One of the great curiosities about early horror films, particularly the American variety: why are they so scared of horrifying? Paul Leni’s The Last Warning (1929) – more or less a reboot of his previous The Cat and the Canary from 2 years prior, swapping a spooky old Broadway stage for a spooky old mansion – is typical of this impulse. It’s impeccably decked out and dressed up, but is almost distractingly committed to draining any scares from the proceedings. It’s German Expressionism as Scooby Doo episode, complete with knock-kneed protagonists, limp laughs, and a final-act, mask-removing reveal.
It’s still a lot of fun – of course, so is Scooby Doo if you’re in the right mood (read: a child, or stoned).
Leni rose to prominence in his home country of Germany as a prolific art director, but it was his involvement with Waxworks that brought Hollywood calling. His Expressionist sensibility and playfulness is evident throughout The Last Warning, and elevates it above your standard Spooky Old [Insert Place Name Here] lark.
The narrative is boilerplate, an excuse for Leni to play around in his Expressionist sandbox. It’s really most notable for the facts that a) it’s based on a story by Wadsworth Camp (father of A Wrinkle In Time author Madeline L’Engle) and b) it bears a strong resemblance, in broad strokes, to the incredibly poorly received 2015 found-footage film The Gallows.
The film throws us right into the action, as police clear a theater following the mysterious death of its proprietor, John Woodford, on stage. With the murder unsolved and the theater deemed haunted, it’s shuttered for years, until Woodford’s “friend” Arthur McHugh (Montagu Love, having a tremendous amount of fun) appears, intent on reopening it. The cast of that fateful night is reconvened for an encore performance … though McHugh may have more on his mind than an artistic tribute to the dearly departed Woodford.
Ok, of course he does. The play they were performing, and will perform again? It’s titled “The Snare.” The play’s the thing, so forth.
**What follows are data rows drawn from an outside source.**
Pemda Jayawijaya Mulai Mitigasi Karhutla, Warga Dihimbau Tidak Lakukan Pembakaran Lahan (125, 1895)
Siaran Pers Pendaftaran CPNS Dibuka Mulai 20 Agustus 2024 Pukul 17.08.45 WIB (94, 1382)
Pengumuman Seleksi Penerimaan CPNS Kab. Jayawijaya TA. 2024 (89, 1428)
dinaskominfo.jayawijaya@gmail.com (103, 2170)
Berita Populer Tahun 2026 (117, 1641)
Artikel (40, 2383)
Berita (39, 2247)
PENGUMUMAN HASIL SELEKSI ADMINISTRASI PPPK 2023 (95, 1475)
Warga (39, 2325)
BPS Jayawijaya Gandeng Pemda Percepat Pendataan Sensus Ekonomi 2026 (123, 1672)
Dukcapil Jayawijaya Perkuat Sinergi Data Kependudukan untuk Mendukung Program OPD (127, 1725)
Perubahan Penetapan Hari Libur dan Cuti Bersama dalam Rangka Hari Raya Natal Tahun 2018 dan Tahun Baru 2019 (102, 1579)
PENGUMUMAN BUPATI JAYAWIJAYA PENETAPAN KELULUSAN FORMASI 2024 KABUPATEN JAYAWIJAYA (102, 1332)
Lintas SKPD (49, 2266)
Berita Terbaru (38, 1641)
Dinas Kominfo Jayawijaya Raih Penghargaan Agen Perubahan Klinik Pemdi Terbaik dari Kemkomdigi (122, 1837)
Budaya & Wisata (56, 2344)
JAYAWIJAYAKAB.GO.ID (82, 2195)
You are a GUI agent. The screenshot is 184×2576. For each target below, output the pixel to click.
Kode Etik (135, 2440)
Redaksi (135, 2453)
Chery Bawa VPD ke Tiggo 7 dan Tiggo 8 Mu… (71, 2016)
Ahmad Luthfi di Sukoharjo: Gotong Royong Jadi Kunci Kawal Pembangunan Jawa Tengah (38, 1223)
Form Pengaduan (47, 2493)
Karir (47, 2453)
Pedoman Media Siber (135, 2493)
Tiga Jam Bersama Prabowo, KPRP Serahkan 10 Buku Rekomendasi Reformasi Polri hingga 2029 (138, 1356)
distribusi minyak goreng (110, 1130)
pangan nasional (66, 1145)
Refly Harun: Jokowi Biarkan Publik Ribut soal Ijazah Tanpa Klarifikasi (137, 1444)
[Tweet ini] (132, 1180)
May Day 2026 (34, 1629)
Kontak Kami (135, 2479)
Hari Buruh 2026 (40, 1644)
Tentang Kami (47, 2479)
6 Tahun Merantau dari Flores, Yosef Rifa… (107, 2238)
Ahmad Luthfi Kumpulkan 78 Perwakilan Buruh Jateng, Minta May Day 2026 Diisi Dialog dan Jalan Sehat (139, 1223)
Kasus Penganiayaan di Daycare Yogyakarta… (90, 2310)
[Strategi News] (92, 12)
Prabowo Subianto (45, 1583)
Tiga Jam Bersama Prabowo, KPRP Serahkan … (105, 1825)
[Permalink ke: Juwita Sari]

In any case, all the performers and various stagehands and technicians return, despite the palpable danger (and creaky boards, and scratching sounds, and spiderwebs, and trapdoors, and hidden passageways, and the fact that a dude died last time they did this). Some return because they need the money, others because they fear failure to do so will cast them in a suspicious light.
In one of the Leni’s best touches, the reopening of the theater, as the players convene, resembles a supernatural building coming to life, its two upper windows like eyes opening as the blinds are pulled. It’s reminiscent of The Amityville Horror, among many other haunted house genre entries, and it’s just one of several moments when the film flirts with real scares. But for whatever reason – lack of trust in the audience, skepticism of the commercial appeal of horror, or just a reflexive desire to make ‘em laugh – these moments are abandoned as quickly as they are conjured.
The Last Warning volleys between incipient fright flick, murder mystery whodunit, and low comedy (complete with a fart joke! In a silent!). None of these modes ever really takes hold, so its main appeal lies in admiring Leni’s skill with the camera, the placement of bodies in the scenes, and goofy touches, like intertitles that try to “scream” as text (or, memorably, the words of two brother financiers, which overlap on screen, implying their comic tendency to say the same thing at the same time). Leni even finds time for some pre-Code sexiness.
There are a few good laughs (the fart joke is not among them, I am sad to report), and the final chase scene through the theater – across balconies, up and down trellises, swinging the camera from a rope – is kinetic and exciting. The chase itself reveals one of the key advantages of the silents, which could concern themselves with movement without worrying about the integration of clumsy recording equipment.
None of this is exactly undone by the Scooby Doo ending, but it’s hard not to think The Last Warning would hold up better today if it believed in ghosts. Perhaps this is demanding too much from an earlier age: the admirably lunatic commitment of something like Robert Eggers’ 2015 The Witch is just not going to be found in a 1929 haunted house silent (fine: haunted stage). It was made with different assumptions and for a different audience. But there are enough hints of the horror to come to make you wish Leni had bucked convention a bit more.
He never had another chance. The Last Warning was Paul Leni’s last film, dying young of blood poisoning shortly after. Tragic as it is, perhaps someone like Eggers might think about restaging that story – there’s little doubt Leni would’ve enjoyed the idea. And maybe this time, instead of a prosaic villain who would’ve gotten away with it if it weren’t for those pesky kids, the narrative might land on something truly unsettling instead.
One final note: The Last Warning was screened at the SF Silent Film Festival, with live musical accompaniment by Donald Sosin on piano. Sosin’s playing improved the film immeasurably, and if you get a chance to see a film with him in attendance, do it! You won’t regret it.